## START

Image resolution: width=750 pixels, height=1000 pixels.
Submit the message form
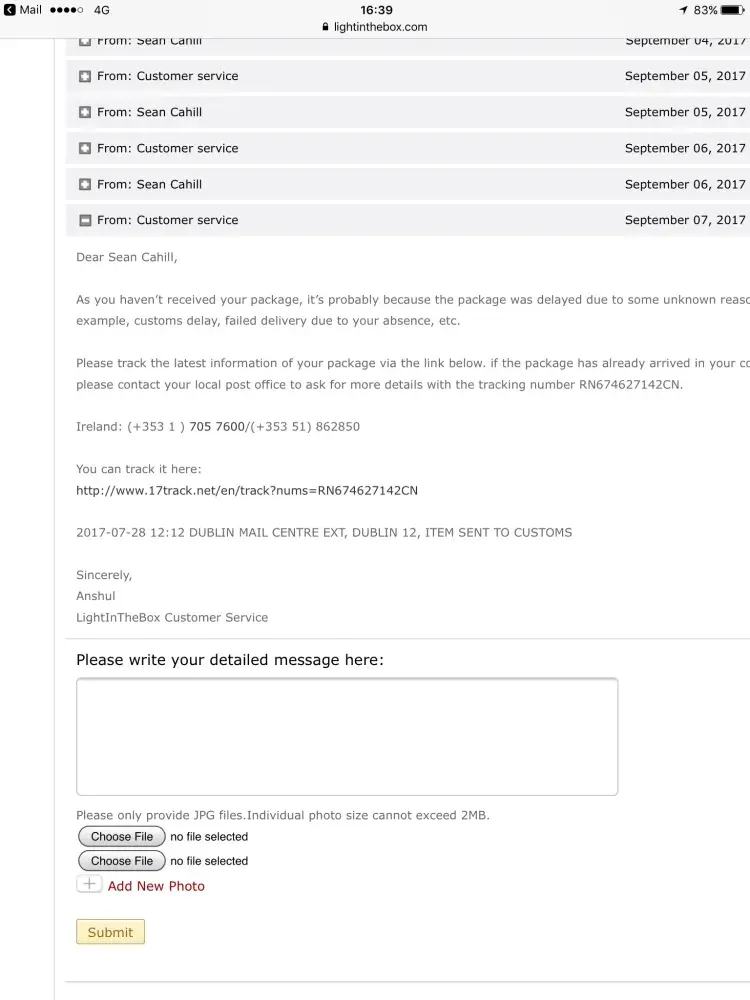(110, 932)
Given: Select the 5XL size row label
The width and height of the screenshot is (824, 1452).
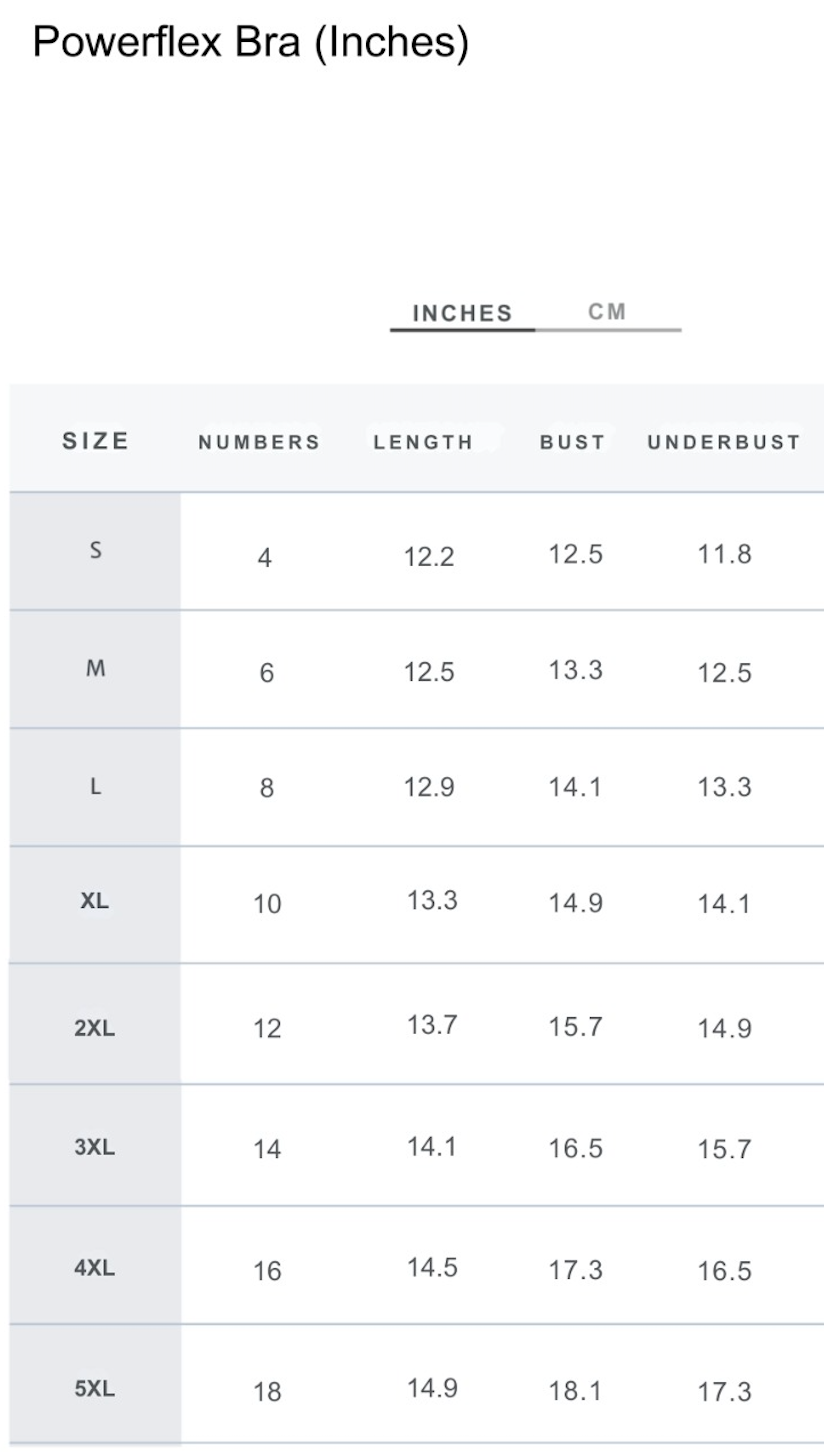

## END

## [EXERCISE GOAL]
Please repeat the lines from the one containing "Given: Select the 5XL size row label" through the end of the records, replacing "row label" with "row heading" and leaving everything else unchanged. Leave the pictures out of your answer.

## [WORKED ANSWER]
Given: Select the 5XL size row heading
The width and height of the screenshot is (824, 1452).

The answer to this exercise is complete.